* **WHAT IS NEEDED**
Transcribe all the material exactly. Leave every line as it is.

* **DATA**
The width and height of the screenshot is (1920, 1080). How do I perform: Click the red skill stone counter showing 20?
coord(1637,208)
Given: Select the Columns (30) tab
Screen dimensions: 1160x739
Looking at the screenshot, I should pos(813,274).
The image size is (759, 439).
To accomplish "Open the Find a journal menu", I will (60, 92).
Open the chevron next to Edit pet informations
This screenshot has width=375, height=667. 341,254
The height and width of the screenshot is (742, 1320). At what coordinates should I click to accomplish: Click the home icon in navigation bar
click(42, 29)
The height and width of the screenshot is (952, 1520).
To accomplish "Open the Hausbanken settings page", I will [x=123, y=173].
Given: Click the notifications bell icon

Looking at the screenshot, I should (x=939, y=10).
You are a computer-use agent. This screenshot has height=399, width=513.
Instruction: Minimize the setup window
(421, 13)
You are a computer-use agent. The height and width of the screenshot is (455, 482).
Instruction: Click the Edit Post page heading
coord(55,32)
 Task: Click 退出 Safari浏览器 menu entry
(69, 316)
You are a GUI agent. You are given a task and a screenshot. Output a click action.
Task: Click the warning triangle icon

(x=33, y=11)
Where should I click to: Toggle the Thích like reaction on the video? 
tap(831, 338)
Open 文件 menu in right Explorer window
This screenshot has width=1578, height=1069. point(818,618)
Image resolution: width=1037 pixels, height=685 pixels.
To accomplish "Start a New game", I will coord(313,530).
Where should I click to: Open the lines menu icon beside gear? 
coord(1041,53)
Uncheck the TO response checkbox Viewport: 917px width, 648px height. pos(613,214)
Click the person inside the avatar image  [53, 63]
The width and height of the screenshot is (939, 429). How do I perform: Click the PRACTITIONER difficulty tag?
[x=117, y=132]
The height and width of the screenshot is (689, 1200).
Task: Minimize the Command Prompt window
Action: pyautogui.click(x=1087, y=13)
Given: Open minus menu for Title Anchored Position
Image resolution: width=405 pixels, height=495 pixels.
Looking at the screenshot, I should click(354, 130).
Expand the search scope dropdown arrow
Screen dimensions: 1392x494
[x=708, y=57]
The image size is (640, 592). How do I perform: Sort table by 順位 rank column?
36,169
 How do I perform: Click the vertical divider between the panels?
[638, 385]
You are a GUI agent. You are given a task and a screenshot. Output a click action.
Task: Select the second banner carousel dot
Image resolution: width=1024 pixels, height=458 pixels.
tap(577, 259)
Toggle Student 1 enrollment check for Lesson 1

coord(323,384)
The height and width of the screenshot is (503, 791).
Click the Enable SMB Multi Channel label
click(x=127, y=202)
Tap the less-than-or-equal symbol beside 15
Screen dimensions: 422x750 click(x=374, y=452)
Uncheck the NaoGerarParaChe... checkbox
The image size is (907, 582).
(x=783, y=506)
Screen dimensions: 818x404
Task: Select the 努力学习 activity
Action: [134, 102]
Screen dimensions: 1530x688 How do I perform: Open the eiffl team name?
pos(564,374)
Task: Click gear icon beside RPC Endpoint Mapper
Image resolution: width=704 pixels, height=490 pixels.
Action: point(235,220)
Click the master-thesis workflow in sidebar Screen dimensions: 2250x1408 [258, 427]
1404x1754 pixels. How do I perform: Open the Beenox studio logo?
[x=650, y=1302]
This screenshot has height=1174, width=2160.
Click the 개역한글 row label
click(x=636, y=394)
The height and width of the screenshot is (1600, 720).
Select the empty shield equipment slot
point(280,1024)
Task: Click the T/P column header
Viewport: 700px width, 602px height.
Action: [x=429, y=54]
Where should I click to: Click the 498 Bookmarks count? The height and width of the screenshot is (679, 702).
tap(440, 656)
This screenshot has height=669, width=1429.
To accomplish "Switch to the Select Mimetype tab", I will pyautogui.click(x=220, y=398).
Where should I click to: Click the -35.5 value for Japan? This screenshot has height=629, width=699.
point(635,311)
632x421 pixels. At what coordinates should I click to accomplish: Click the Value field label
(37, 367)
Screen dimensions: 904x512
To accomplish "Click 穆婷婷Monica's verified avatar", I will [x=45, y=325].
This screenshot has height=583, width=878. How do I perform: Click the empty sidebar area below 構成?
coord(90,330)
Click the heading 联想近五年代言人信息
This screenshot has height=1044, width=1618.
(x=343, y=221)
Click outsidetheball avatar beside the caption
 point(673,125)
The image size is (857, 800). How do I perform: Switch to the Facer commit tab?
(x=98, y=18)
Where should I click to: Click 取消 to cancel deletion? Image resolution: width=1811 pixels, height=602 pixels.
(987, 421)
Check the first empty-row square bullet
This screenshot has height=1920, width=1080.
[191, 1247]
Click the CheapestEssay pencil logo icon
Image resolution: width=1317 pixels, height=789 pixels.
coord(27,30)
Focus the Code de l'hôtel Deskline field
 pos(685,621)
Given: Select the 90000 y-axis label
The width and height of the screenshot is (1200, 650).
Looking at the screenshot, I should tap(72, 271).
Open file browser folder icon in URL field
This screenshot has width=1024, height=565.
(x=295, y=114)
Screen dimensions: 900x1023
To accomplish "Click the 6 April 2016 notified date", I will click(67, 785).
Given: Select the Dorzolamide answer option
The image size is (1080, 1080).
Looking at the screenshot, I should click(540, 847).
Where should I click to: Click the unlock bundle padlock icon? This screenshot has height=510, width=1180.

* **OUTPUT BELOW**
The width and height of the screenshot is (1920, 1080). How do I perform: Click the red skill stone counter showing 20?
coord(1637,208)
Given: Select the Columns (30) tab
Screen dimensions: 1160x739
Looking at the screenshot, I should pos(813,274).
The image size is (759, 439).
To accomplish "Open the Find a journal menu", I will (60, 92).
Open the chevron next to Edit pet informations
This screenshot has width=375, height=667. 341,254
The height and width of the screenshot is (742, 1320). At what coordinates should I click to accomplish: Click the home icon in navigation bar
click(42, 29)
The height and width of the screenshot is (952, 1520).
To accomplish "Open the Hausbanken settings page", I will [x=123, y=173].
Given: Click the notifications bell icon

Looking at the screenshot, I should (x=939, y=10).
You are a computer-use agent. This screenshot has height=399, width=513.
Instruction: Minimize the setup window
(421, 13)
You are a computer-use agent. The height and width of the screenshot is (455, 482).
Instruction: Click the Edit Post page heading
coord(55,32)
 Task: Click 退出 Safari浏览器 menu entry
(69, 316)
You are a GUI agent. You are given a task and a screenshot. Output a click action.
Task: Click the warning triangle icon

(x=33, y=11)
Where should I click to: Toggle the Thích like reaction on the video? 
tap(831, 338)
Open 文件 menu in right Explorer window
This screenshot has width=1578, height=1069. point(818,618)
Image resolution: width=1037 pixels, height=685 pixels.
To accomplish "Start a New game", I will coord(313,530).
Where should I click to: Open the lines menu icon beside gear? 
coord(1041,53)
Uncheck the TO response checkbox Viewport: 917px width, 648px height. pos(613,214)
Click the person inside the avatar image  [53, 63]
The width and height of the screenshot is (939, 429). How do I perform: Click the PRACTITIONER difficulty tag?
[x=117, y=132]
The height and width of the screenshot is (689, 1200).
Task: Minimize the Command Prompt window
Action: pyautogui.click(x=1087, y=13)
Given: Open minus menu for Title Anchored Position
Image resolution: width=405 pixels, height=495 pixels.
Looking at the screenshot, I should click(354, 130).
Expand the search scope dropdown arrow
Screen dimensions: 1392x494
[x=708, y=57]
The image size is (640, 592). How do I perform: Sort table by 順位 rank column?
36,169
 How do I perform: Click the vertical divider between the panels?
[638, 385]
You are a GUI agent. You are given a task and a screenshot. Output a click action.
Task: Select the second banner carousel dot
Image resolution: width=1024 pixels, height=458 pixels.
tap(577, 259)
Toggle Student 1 enrollment check for Lesson 1

coord(323,384)
The height and width of the screenshot is (503, 791).
Click the Enable SMB Multi Channel label
click(x=127, y=202)
Tap the less-than-or-equal symbol beside 15
Screen dimensions: 422x750 click(x=374, y=452)
Uncheck the NaoGerarParaChe... checkbox
The image size is (907, 582).
(x=783, y=506)
Screen dimensions: 818x404
Task: Select the 努力学习 activity
Action: [134, 102]
Screen dimensions: 1530x688 How do I perform: Open the eiffl team name?
pos(564,374)
Task: Click gear icon beside RPC Endpoint Mapper
Image resolution: width=704 pixels, height=490 pixels.
Action: point(235,220)
Click the master-thesis workflow in sidebar Screen dimensions: 2250x1408 [258, 427]
1404x1754 pixels. How do I perform: Open the Beenox studio logo?
[x=650, y=1302]
This screenshot has height=1174, width=2160.
Click the 개역한글 row label
click(x=636, y=394)
The height and width of the screenshot is (1600, 720).
Select the empty shield equipment slot
point(280,1024)
Task: Click the T/P column header
Viewport: 700px width, 602px height.
Action: [x=429, y=54]
Where should I click to: Click the 498 Bookmarks count? The height and width of the screenshot is (679, 702).
tap(440, 656)
This screenshot has height=669, width=1429.
To accomplish "Switch to the Select Mimetype tab", I will pyautogui.click(x=220, y=398).
Where should I click to: Click the -35.5 value for Japan? This screenshot has height=629, width=699.
point(635,311)
632x421 pixels. At what coordinates should I click to accomplish: Click the Value field label
(37, 367)
Screen dimensions: 904x512
To accomplish "Click 穆婷婷Monica's verified avatar", I will [x=45, y=325].
This screenshot has height=583, width=878. How do I perform: Click the empty sidebar area below 構成?
coord(90,330)
Click the heading 联想近五年代言人信息
This screenshot has height=1044, width=1618.
(x=343, y=221)
Click outsidetheball avatar beside the caption
 point(673,125)
The image size is (857, 800). How do I perform: Switch to the Facer commit tab?
(x=98, y=18)
Where should I click to: Click 取消 to cancel deletion? Image resolution: width=1811 pixels, height=602 pixels.
(987, 421)
Check the first empty-row square bullet
This screenshot has height=1920, width=1080.
[191, 1247]
Click the CheapestEssay pencil logo icon
Image resolution: width=1317 pixels, height=789 pixels.
coord(27,30)
Focus the Code de l'hôtel Deskline field
 pos(685,621)
Given: Select the 90000 y-axis label
The width and height of the screenshot is (1200, 650).
Looking at the screenshot, I should tap(72, 271).
Open file browser folder icon in URL field
This screenshot has width=1024, height=565.
(x=295, y=114)
Screen dimensions: 900x1023
To accomplish "Click the 6 April 2016 notified date", I will click(67, 785).
Given: Select the Dorzolamide answer option
The image size is (1080, 1080).
Looking at the screenshot, I should click(540, 847).
Where should I click to: Click the unlock bundle padlock icon? This screenshot has height=510, width=1180.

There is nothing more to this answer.